For the first time in nearly a century, Budget 2018 will include the Railway Budget, which until now was presented separately. Doing so will save the national rail network Rs 10,000 crore every year (Rs 5,000 crore excluding subsidies). How? A single Appropriation Bill entitles the finance ministry to prepare legislative work including statement of accounts. The Railways, though will continue as a department-run, commercial undertaking, it will be exempted from paying dividends to the government and hence the savings. Also, the move vests power with the finance ministry to revise fares depending on the financial condition and not political constraints. Third and most important, the upcoming Budget will cease to have the age-old plan and non-plan classification.

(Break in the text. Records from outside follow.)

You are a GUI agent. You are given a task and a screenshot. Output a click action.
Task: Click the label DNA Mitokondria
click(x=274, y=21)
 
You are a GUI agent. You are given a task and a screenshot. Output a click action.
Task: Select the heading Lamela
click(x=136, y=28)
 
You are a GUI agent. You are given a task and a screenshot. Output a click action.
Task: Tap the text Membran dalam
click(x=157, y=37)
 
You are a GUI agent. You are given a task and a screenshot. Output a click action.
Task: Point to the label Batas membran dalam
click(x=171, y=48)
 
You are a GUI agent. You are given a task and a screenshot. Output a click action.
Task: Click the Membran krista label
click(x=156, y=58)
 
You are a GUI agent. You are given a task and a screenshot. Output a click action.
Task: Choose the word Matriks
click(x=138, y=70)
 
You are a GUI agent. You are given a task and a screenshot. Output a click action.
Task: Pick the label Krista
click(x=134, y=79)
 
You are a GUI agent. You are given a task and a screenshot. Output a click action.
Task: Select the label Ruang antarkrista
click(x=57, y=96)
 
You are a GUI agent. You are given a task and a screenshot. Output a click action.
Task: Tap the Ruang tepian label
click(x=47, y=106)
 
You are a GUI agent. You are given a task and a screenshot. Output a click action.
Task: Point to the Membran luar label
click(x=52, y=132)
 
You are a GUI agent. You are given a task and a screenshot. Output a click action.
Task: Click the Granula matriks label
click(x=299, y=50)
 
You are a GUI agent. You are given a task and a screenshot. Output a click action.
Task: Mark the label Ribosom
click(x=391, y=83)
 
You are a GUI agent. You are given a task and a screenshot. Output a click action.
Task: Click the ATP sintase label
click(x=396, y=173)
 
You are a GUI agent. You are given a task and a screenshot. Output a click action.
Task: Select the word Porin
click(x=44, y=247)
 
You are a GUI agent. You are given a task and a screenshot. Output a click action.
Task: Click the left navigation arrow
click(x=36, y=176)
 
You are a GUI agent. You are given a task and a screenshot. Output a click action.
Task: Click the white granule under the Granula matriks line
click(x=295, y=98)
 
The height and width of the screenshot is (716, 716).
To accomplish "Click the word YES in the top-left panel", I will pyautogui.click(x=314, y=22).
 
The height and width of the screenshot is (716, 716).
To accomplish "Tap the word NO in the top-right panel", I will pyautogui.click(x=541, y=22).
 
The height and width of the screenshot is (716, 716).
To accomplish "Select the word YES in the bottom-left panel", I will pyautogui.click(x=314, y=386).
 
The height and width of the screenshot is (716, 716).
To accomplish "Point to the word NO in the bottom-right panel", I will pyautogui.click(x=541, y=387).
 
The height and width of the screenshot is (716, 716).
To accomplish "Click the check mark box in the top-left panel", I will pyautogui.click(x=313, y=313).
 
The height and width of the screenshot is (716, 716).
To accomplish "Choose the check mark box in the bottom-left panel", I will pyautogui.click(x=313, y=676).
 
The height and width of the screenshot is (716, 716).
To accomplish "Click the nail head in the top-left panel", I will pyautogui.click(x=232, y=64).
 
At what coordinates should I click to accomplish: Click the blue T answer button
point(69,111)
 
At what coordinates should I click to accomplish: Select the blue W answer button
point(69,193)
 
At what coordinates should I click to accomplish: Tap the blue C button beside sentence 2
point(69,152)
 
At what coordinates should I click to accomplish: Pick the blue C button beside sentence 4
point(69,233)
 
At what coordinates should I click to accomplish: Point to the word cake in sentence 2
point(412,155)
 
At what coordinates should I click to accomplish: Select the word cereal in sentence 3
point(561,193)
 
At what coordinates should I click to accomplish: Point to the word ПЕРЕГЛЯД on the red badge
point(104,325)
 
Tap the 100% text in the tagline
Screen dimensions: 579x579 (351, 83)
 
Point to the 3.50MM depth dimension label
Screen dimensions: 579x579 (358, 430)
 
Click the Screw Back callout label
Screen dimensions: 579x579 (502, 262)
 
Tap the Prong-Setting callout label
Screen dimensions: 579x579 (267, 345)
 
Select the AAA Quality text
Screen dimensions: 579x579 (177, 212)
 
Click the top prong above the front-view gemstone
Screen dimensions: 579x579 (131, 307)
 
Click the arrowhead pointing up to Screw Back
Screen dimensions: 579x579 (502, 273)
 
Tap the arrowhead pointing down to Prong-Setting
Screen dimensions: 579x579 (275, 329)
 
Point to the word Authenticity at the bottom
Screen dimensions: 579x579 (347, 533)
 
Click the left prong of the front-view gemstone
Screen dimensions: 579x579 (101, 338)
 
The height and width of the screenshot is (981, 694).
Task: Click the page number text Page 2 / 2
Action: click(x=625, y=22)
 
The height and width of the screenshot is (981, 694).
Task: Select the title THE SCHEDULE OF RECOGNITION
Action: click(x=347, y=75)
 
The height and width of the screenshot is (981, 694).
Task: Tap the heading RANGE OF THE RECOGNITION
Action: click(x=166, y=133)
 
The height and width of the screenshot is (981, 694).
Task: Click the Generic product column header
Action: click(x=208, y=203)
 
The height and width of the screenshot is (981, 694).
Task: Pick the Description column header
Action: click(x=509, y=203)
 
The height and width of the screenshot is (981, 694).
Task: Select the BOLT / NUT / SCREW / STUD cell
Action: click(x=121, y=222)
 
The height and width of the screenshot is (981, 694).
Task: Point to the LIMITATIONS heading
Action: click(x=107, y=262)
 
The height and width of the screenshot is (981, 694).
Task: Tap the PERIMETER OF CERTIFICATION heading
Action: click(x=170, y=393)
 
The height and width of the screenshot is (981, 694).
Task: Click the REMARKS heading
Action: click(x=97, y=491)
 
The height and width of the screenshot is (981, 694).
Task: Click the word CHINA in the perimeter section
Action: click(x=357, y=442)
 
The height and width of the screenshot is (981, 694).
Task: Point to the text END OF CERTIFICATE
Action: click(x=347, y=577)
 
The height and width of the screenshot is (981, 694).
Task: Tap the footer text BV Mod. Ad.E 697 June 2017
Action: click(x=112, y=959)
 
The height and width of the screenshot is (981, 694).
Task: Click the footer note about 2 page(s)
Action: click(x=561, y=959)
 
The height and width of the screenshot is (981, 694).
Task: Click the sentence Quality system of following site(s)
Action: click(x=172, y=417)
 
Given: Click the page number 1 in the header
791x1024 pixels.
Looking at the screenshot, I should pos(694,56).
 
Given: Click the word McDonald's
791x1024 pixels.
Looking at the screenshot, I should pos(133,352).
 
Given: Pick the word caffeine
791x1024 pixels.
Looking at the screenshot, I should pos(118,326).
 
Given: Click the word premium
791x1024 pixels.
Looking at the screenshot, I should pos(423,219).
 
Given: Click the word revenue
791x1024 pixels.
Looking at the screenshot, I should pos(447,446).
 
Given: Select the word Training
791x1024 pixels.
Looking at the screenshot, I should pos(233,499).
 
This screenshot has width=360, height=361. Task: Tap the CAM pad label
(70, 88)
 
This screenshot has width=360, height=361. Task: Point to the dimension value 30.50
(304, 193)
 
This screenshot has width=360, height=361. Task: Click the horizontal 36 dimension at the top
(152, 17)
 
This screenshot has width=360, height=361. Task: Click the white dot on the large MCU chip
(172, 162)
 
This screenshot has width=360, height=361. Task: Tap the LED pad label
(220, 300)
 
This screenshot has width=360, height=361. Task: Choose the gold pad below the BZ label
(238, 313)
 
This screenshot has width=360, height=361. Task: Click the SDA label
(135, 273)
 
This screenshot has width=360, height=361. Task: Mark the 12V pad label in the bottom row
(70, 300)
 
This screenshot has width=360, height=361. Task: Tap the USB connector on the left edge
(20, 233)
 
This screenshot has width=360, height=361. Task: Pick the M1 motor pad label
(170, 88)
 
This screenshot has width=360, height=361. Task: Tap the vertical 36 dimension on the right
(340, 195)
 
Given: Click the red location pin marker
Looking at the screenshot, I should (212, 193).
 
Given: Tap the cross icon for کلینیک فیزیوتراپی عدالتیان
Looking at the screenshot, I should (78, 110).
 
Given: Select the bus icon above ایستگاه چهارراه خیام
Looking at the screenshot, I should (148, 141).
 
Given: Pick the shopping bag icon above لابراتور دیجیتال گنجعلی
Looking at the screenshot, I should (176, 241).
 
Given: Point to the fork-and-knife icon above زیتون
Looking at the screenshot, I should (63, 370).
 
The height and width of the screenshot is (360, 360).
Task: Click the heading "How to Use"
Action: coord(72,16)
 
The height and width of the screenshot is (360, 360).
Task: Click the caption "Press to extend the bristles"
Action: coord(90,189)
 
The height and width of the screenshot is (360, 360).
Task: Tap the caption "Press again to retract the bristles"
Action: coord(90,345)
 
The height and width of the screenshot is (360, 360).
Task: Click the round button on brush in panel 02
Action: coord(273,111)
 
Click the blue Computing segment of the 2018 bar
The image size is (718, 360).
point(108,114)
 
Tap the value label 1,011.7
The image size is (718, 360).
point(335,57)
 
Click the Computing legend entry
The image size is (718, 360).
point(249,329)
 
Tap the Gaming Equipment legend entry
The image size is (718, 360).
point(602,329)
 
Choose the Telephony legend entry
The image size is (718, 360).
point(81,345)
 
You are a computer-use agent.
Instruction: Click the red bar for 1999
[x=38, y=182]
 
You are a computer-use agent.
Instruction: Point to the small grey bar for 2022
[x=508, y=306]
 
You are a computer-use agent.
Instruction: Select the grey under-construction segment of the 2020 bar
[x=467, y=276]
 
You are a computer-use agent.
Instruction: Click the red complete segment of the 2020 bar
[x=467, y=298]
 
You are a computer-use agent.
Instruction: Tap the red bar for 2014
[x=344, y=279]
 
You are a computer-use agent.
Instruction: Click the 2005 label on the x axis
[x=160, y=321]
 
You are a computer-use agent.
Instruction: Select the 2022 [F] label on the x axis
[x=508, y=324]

Originally, plan expenditure included capital expenses leading to asset creation, while non-plan comprised revenue expenditure like salaries, interest payments etc. But over time, the distinction lost clarity. This choked implementation of schemes. By focusing on capital and revenue expenditure, the budget will move a step closer to performance-linked, outcome-based budget, provide control over public debt, and step up gas on capital formation. But for this to happen, states’ support — by advancing their budget presentations and timely inputs — is vital. For, any inconsistency will lead to chaos.